→ **Work to be completed**
Can you rewrite the part that opens with the line containing "At what coordinates should I click to accomplish: Click the help" and closes with the line containing "Action: coord(622,771)", swapping "question mark" for "info" and leaving everything else untouched?

→ **Data entries**
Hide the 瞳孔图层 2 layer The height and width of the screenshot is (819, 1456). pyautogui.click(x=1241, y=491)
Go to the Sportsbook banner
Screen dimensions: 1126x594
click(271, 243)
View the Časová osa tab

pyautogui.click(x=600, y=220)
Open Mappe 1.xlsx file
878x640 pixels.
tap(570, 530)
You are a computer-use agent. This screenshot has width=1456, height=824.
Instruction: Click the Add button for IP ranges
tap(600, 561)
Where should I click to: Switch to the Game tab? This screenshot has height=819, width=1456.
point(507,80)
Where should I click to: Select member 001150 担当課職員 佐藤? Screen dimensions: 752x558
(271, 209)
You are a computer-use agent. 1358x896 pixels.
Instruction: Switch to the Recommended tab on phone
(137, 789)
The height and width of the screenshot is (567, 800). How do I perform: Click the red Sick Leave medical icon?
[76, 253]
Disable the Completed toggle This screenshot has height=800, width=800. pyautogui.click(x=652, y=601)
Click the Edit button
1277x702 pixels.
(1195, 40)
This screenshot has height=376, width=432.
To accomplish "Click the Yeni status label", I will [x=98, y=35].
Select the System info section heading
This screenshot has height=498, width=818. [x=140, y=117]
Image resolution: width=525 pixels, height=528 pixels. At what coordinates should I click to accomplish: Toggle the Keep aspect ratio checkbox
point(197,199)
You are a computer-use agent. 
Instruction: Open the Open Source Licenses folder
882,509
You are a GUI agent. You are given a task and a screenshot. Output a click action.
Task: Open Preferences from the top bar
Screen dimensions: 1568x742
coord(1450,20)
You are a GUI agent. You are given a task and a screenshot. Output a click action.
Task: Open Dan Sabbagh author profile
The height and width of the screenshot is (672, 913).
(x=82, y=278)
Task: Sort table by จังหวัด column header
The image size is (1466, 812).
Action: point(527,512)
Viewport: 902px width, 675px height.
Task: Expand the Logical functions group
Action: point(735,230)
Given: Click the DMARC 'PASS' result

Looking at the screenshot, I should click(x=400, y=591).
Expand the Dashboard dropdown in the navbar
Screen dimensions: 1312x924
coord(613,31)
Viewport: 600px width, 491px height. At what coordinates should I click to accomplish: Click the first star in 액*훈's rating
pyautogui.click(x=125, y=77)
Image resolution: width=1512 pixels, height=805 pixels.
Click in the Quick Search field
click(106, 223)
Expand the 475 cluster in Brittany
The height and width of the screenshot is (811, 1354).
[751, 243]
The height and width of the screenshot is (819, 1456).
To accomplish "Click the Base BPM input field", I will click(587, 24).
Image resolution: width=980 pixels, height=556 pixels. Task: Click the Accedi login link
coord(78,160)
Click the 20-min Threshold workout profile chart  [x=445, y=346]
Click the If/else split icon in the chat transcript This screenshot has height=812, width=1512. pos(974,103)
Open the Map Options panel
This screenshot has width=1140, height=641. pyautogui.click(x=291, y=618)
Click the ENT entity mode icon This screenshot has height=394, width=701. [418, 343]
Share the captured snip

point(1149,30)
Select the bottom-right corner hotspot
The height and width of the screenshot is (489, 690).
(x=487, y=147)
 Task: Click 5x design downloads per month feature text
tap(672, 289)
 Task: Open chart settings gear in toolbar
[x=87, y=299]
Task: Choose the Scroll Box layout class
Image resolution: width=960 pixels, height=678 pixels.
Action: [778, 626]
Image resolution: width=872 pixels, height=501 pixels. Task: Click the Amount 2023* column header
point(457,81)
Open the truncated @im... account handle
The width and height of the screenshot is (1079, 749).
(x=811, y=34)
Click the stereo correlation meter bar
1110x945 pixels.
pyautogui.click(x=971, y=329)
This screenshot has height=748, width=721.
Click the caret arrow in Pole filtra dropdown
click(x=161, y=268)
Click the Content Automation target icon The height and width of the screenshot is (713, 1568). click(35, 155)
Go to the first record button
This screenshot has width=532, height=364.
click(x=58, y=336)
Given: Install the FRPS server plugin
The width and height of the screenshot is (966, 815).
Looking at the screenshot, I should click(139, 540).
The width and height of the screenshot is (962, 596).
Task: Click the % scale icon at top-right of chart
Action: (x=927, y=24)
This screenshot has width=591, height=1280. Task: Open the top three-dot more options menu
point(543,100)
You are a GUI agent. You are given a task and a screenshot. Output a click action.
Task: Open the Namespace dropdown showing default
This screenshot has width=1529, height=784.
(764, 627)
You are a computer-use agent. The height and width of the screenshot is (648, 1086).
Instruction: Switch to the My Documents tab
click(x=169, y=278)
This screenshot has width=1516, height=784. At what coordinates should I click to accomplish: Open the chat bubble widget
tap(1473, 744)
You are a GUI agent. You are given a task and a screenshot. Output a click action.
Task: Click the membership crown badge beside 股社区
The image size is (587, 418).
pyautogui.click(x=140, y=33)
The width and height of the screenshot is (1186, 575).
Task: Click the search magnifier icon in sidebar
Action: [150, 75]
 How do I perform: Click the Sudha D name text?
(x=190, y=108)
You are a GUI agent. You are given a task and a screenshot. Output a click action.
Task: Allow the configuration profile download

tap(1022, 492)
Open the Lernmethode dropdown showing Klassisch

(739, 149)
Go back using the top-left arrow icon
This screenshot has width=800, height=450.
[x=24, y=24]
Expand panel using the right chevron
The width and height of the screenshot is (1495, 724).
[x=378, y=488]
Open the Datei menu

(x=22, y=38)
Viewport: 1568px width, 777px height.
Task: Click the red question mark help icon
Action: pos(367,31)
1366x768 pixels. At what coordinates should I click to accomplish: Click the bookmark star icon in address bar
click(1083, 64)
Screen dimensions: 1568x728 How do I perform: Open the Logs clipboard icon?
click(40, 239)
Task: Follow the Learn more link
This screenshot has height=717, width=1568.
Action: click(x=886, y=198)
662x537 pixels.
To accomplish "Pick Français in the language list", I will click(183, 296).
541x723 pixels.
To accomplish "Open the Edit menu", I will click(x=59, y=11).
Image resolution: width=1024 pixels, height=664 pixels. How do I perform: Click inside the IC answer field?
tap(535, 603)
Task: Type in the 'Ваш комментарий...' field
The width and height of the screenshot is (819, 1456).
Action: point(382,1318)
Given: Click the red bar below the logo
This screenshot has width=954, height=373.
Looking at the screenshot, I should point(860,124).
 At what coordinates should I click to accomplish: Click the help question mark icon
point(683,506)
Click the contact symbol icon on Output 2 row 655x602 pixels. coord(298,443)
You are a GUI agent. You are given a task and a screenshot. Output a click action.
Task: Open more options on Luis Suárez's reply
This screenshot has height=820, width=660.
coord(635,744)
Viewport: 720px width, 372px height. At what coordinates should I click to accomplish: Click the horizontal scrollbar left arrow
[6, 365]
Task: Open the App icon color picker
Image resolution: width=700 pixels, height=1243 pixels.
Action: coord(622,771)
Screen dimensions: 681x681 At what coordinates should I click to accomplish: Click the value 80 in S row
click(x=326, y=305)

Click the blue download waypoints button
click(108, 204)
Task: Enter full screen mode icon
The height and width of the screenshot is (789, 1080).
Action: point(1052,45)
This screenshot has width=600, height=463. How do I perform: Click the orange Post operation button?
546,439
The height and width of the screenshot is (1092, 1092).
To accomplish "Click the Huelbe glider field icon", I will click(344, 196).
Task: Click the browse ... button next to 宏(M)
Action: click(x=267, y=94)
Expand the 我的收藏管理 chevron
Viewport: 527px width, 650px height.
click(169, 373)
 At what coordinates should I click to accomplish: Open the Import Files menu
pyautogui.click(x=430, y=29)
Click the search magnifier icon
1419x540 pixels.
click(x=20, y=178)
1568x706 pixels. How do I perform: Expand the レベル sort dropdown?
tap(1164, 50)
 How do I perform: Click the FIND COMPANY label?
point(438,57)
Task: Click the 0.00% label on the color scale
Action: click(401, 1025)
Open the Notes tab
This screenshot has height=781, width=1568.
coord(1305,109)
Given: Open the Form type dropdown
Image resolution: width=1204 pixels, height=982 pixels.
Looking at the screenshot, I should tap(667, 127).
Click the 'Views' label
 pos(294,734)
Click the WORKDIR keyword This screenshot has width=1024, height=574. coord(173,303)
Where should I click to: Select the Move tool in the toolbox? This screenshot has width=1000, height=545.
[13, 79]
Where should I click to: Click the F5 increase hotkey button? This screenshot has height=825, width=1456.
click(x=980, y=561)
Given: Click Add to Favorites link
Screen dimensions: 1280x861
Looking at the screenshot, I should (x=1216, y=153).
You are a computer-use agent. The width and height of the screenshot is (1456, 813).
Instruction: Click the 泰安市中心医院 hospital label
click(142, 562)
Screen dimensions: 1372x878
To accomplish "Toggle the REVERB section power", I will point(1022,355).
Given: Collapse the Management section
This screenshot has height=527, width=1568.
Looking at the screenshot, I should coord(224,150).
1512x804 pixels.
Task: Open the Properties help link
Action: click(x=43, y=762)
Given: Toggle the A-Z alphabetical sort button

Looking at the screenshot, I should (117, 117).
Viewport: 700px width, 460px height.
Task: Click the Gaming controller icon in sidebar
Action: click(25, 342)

→ **Written solution**
 At what coordinates should I click to accomplish: Click the help info icon
point(683,506)
Click the contact symbol icon on Output 2 row 655x602 pixels. coord(298,443)
You are a GUI agent. You are given a task and a screenshot. Output a click action.
Task: Open more options on Luis Suárez's reply
This screenshot has height=820, width=660.
coord(635,744)
Viewport: 720px width, 372px height. At what coordinates should I click to accomplish: Click the horizontal scrollbar left arrow
[6, 365]
Task: Open the App icon color picker
Image resolution: width=700 pixels, height=1243 pixels.
Action: coord(622,771)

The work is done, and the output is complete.